Open Amritpal2001 opened 2 years ago
Same here
same here, any solution?
I could be wrong, but what I have found is when I try to convert HTML(table with empty/blank cell) to Docx when the error occurs.
I can confirm this error occurs if you put a <br>
tag right at the start of a <td>
. If you put anything before the <br>
then it seems to work fine. For example:
<td><br>Hello world</td>
throws an error
<td>Hello world<br></td>
does not
I would guess that the run needs to be initialised somewhere. If some content precedes the <br>
then the run has already been created by the time the <br>
is parsed, but when the <br>
is the first child of the <td>
then the run attribute is missing which causes the error.
The error also occurs when adding a <br>
to the start of a document.
document = docx.Document()
html_parser = htmldocx.HtmlToDocx()
html_parser.add_html_to_document('<br>', document) #AttributeError
Basically, if the first thing that the parser sees is a <br>
then it throws an error.

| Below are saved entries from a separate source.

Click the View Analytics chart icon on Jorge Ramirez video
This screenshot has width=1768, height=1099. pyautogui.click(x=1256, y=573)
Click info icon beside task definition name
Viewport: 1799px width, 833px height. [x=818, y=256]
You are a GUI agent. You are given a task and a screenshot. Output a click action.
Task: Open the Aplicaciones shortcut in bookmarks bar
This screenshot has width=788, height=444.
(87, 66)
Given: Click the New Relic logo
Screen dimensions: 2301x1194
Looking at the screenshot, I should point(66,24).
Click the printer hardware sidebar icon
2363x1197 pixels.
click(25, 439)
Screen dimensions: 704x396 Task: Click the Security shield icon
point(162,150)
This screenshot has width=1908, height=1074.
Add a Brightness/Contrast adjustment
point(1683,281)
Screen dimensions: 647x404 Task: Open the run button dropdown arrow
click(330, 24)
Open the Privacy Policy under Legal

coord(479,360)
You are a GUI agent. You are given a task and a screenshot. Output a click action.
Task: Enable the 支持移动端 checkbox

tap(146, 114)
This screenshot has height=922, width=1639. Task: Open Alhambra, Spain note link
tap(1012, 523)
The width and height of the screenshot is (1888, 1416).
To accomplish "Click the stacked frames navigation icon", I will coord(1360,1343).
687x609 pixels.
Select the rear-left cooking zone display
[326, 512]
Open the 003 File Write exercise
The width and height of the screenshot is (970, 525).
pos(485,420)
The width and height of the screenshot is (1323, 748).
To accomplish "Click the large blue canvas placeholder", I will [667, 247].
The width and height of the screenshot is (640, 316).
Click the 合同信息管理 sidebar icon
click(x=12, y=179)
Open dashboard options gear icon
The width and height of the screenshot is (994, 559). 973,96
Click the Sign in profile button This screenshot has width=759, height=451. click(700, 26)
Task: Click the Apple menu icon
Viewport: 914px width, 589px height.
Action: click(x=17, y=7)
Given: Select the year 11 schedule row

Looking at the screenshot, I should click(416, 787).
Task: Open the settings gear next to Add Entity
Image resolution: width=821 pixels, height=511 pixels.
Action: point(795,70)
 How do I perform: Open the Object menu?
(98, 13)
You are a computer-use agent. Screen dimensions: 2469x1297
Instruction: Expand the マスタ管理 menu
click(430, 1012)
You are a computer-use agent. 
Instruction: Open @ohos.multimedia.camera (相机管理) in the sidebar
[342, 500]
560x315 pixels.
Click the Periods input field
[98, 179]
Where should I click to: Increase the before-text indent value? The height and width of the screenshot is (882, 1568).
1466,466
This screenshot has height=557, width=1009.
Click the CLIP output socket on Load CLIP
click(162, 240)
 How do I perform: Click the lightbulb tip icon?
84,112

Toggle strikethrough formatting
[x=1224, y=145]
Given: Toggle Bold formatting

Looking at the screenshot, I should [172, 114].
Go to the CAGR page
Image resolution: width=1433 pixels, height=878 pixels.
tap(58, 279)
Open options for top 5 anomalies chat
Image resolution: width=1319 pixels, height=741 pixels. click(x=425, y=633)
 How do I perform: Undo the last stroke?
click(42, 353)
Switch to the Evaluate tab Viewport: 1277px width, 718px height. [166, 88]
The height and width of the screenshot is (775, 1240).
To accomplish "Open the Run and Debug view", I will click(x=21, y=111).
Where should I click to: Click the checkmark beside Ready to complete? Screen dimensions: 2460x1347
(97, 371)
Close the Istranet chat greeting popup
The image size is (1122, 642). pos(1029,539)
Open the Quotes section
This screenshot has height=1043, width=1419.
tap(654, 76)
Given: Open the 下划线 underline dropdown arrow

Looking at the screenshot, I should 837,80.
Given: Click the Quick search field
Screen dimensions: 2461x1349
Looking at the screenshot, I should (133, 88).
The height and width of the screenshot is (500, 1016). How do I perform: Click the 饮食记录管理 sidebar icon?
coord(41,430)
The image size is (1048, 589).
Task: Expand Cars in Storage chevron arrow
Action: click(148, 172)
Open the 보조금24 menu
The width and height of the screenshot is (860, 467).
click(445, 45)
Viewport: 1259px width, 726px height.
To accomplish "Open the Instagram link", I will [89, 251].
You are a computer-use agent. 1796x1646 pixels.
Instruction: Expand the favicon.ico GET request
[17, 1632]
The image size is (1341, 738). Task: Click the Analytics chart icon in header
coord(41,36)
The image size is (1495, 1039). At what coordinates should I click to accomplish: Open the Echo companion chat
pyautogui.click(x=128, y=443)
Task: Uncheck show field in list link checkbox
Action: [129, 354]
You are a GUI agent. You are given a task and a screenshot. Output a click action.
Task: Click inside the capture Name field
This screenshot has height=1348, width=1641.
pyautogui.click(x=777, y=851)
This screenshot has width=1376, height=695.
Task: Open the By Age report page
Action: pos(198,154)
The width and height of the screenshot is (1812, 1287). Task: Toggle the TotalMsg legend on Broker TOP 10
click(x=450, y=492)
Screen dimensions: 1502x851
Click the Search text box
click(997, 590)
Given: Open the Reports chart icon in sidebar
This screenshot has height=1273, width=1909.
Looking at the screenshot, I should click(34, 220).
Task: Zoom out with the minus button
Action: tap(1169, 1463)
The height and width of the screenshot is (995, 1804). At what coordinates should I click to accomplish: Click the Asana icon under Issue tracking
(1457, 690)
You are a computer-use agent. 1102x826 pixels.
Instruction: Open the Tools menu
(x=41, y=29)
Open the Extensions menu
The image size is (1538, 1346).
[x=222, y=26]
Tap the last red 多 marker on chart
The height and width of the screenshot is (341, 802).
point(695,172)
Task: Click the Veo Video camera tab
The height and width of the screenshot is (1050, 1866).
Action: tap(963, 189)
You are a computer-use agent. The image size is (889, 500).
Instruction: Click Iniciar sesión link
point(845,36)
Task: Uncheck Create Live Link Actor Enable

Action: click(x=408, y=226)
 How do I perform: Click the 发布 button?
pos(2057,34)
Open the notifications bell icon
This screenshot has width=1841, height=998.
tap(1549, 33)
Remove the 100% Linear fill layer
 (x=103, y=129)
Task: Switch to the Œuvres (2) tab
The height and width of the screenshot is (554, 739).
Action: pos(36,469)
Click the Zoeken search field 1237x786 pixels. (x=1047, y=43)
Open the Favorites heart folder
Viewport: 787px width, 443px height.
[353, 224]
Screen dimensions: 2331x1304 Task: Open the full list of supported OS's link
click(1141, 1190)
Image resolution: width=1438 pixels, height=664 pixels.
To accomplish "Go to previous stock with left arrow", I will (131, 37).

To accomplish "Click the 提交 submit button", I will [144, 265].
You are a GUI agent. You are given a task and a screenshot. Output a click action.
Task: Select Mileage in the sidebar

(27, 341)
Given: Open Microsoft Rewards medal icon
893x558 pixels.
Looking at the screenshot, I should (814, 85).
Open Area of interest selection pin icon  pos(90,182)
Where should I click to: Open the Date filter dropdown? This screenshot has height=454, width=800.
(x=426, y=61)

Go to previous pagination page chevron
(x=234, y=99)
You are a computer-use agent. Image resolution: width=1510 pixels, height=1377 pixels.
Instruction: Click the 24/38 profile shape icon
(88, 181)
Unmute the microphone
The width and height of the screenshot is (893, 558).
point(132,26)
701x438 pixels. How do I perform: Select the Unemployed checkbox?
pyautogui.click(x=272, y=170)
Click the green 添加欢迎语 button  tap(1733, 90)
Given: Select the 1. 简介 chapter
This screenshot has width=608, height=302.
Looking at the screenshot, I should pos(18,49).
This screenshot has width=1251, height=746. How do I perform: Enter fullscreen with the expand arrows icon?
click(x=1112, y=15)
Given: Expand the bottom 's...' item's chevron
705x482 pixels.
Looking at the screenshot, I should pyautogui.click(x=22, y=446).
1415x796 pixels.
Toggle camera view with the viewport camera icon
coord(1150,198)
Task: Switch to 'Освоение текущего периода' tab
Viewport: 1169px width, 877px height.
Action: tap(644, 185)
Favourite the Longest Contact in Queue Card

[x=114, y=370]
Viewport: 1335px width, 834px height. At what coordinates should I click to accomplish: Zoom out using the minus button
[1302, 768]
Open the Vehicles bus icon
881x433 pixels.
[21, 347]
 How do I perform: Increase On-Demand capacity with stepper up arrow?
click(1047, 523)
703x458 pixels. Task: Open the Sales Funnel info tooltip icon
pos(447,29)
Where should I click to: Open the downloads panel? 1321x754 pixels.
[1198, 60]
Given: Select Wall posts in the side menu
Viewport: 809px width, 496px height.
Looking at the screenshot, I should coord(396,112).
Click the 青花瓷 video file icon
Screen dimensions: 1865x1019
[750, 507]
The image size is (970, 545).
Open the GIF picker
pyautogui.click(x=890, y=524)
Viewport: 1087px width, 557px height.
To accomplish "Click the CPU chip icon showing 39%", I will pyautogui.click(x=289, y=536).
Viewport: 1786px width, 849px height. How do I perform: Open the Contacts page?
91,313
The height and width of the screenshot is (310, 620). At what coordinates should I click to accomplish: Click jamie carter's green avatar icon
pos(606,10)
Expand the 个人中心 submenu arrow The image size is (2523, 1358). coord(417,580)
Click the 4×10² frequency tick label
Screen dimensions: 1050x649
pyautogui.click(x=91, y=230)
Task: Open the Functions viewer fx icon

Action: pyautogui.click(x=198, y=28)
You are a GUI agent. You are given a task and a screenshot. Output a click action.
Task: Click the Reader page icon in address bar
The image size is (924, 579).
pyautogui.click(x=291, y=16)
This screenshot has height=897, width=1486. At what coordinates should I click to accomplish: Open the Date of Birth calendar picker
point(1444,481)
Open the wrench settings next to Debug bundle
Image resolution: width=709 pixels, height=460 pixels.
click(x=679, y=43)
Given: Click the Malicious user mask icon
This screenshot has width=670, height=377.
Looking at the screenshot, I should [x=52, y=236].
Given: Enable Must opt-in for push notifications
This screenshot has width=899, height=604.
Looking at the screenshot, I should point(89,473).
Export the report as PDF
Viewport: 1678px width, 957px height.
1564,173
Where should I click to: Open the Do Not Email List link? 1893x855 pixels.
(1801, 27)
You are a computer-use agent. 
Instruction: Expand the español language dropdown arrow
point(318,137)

In the table cell example, a child parser gets created to parse the contents of the cell so it's exactly the same issue.
+1 on this issue
steps to replicate:
from docx import Document
from htmldocx import HtmlToDocx
document = Document()
new_parser = HtmlToDocx()
html = '<table><tr><td><br>testing</td></tr></table>'
new_parser.add_html_to_document(html, document)
+1
Hey, I am getting this issue sometimes while converting from HTML to docs.
Thanks!